In a recent article we reported that owning property in a corporate structure is not for everyone, with the tax implications needing careful consideration. We now look at the incorporation of a property business and why those generous tax reliefs that a landlord could be tempted by may not be all they seem for everyone.

A company structure can be very appealing, with a current corporation tax rates of 19 per cent, set to reduce to 17 per cent in 2020, and the availability to claim tax relief for mortgage interest paid without restriction. If all of this could be achieved without any CGT or stamp taxes implications it is easy to see why it would be the perfect tax planning option for all landlords. But what should a landlord be aware of to determine if these reliefs apply to them?

Incorporation relief for CGT purposes is only available on the incorporation of a property business allowing those who operate a property ‘business’ to transfer property to a company without any CGT charge.

But what determines whether you have a property business? This will depend on a number of factors, such as the number of properties, the time dedicated to running the portfolio of properties, how this portfolio is managed, etc. Such arguments may well come under scrutiny by HMRC as demonstrated in the case of Elizabeth Moyne Ramsay v HMRC which was heard by the Upper Tribunal before agreement was reached that a property business did exist in that particular case.

Each case will depend on the facts and landlords and their advisers should consider carefully the level of activity in their existing ‘business’ before assuming incorporation relief is available. In most cases where properties are held and managed as an investment asset incorporation relief will not be available.
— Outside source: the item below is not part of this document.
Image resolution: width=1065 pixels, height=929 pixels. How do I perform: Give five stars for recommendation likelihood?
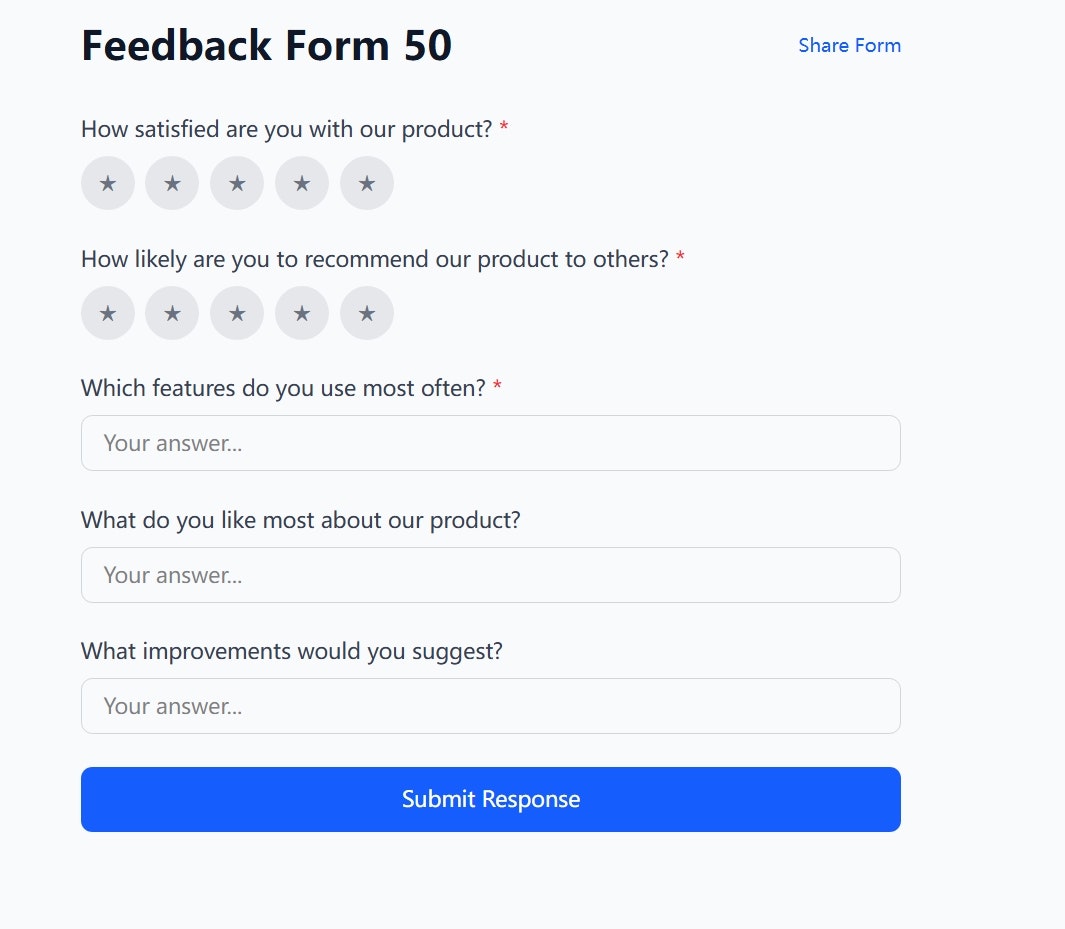point(367,313)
Even if incorporation relief is available, an SDLT or LBTT charge would still arise on incorporation although, for those who operate their unincorporated property business in partnership (and that may include a partnership with their spouse or civil partner), the transfer of the property could be exempted from SDLT or LBTT.

Whether a partnership business exists, compared to joint ownership, will also depend on specific facts and HMRC would certainly not look favourably on structures created solely to achieve a tax advantage.

With a wealth of information on the internet promoting such tax relief landlords should beware and seek advice relating to their own specific circumstances. Unfortunately in tax, if something sounds too good to be true, it usually is.